A Kubernetes-native platform for building modern, declarative data pipelines with clear boundaries between ingestion and transformation.
- 🎛️ Kubernetes Operator - Go-based CRD management and pipeline orchestration
- 📥 Ingest Workload - Type-safe data ingestion (Python)
- 🔄 Transform Workload - dbt-based data transformation
- ⚡ Trigger Workload - Event-driven pipeline activation (Go)
- 🛠️ Development Environment - Local development setup and database provisioning
- ☁️ Infrastructure - Cloud infrastructure automation and deployment
- 📋 Examples - Comprehensive YAML examples and use cases
A complete solution for orchestrating data pipelines in Kubernetes environments. Combines a powerful Kubernetes operator with specialized workloads to provide a declarative, event-driven approach to data pipeline management.
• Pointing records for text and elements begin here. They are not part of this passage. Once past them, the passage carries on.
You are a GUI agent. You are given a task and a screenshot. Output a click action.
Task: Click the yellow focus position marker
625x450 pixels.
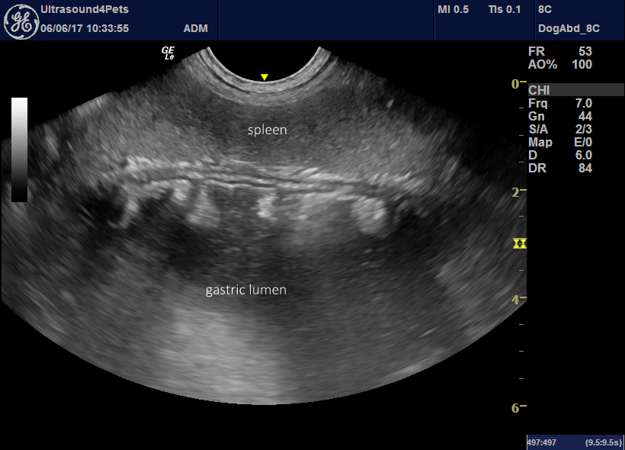pos(264,76)
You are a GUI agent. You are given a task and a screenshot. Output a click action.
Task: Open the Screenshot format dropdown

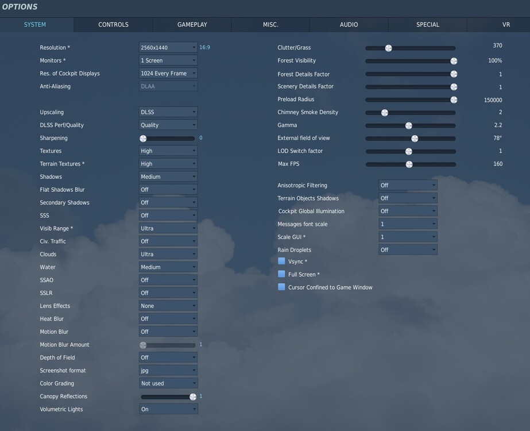pos(168,370)
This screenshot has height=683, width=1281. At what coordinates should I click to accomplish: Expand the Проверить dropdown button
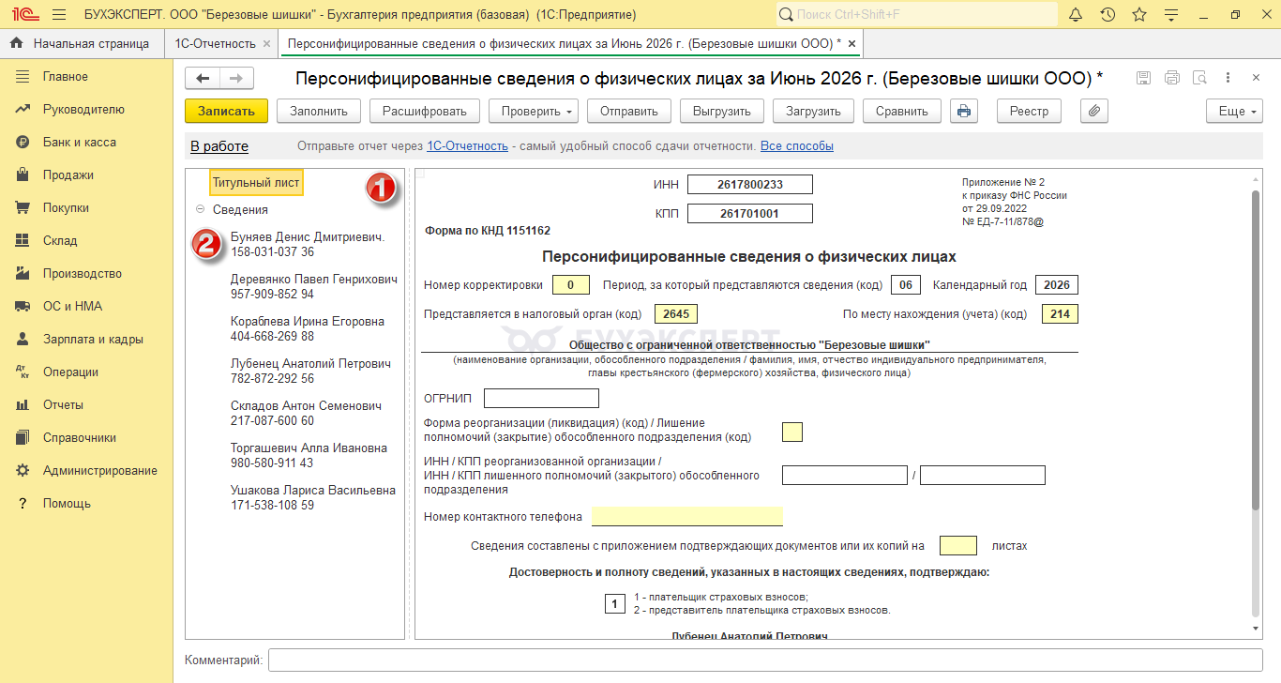pos(534,111)
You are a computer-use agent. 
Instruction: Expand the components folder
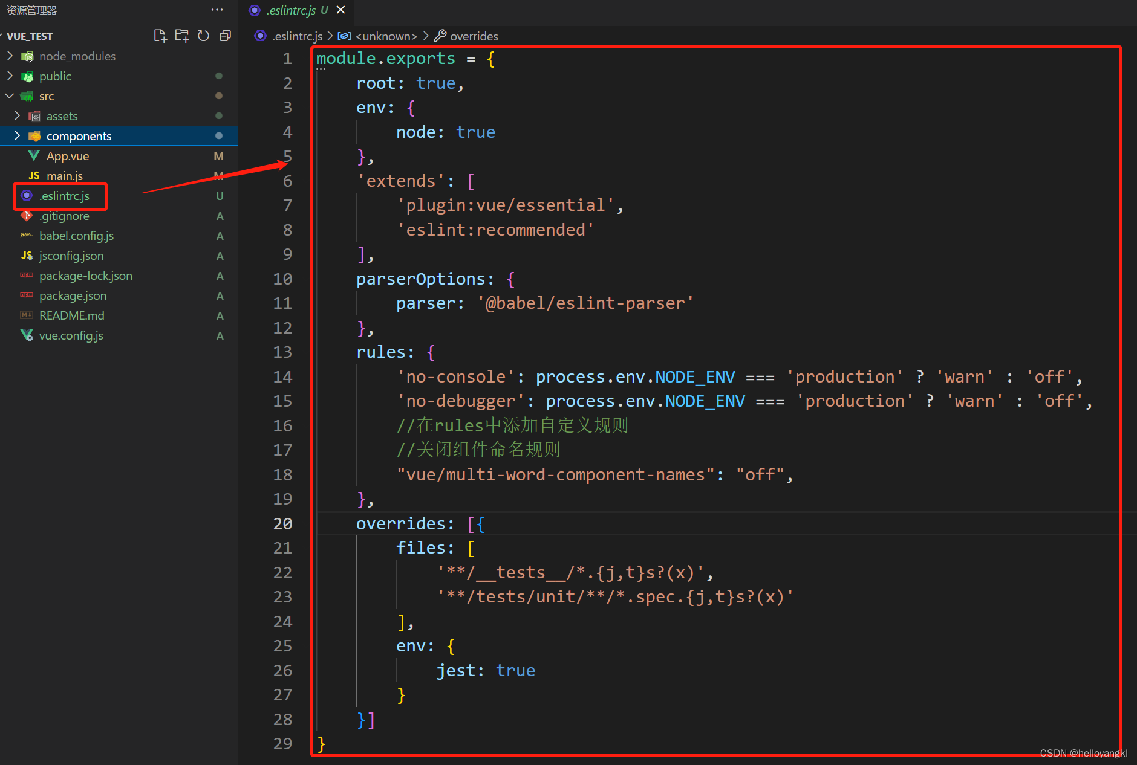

- Unified Pipeline Lifecycle - Connect ingestion with transformation in a single application lifecycle
- Native Kubernetes Resources - Each step runs on 100% native K8s resources
- Event-Driven Orchestration - React to file drops, Pub/Sub messages, and BigQuery updates
- Built-in Observability - Comprehensive status tracking and monitoring
Pipeline Forge consists of two main components:
Go-based CRD management and pipeline orchestration
- Custom Resource Definitions (CRDs) for pipeline definition
- Automatic reconciliation and lifecycle management
- RBAC integration and resource management
- Event-driven trigger management
Production-ready data processing components
- Ingest - Type-safe data ingestion from MySQL, PostgreSQL to BigQuery
- Transform - dbt-based data transformation
- Trigger - Event processing for GCS, Pub/Sub, and BigQuery
Component | Technology | Purpose |
---|---|---|
Operator | Go, Kubernetes, Kubebuilder | Pipeline orchestration and CRD management |
Ingest | Python 3.13+, Pydantic, Typer | Type-safe data ingestion with validation |
Transform | dbt Core, BigQuery | Data transformation and analytics |
Triggers | Go, Google Cloud APIs | Event-driven pipeline activation |
Dev Environment | Docker Compose, SQL | Local development and testing |
Infrastructure | Terraform, GCP | Cloud infrastructure automation |
pipeline-forge/
├── operator/ # Kubernetes operator (Go)
├── workloads/ # Data processing components
│ ├── ingest/ # Type-safe ingestion (Python)
│ ├── transform/ # dbt transformations
│ └── trigger/ # Event processing (Go)
├── dev/ # Development environment setup
├── infrastructure/ # Cloud infrastructure automation
└── docs/ # Documentation
Current State: Work in Progress
Component | Status | Description |
---|---|---|
🎛️ Operator API | ⚡ Functional | CRD definitions and API contracts |
🎛️ Operator Reconciliation | 🚧 In Development | Pipeline orchestration and lifecycle management |
📥 Ingest Workload | ⚡ Functional | Type-safe data ingestion (Python) |
🔄 Transform Workload | ⚡ Functional | dbt-core data transformation |
⚡ Trigger Workload | 🚧 In Development | Event-driven pipeline activation (Go) |
This project is licensed under the Apache License 2.0. See the LICENSE file for details.
Contributions are welcome! Please open an issue first to discuss any changes before submitting a pull request.
This is a personal open-source project, developed independently on my own time and equipment.
It is not affiliated with, endorsed by, or representing my employer.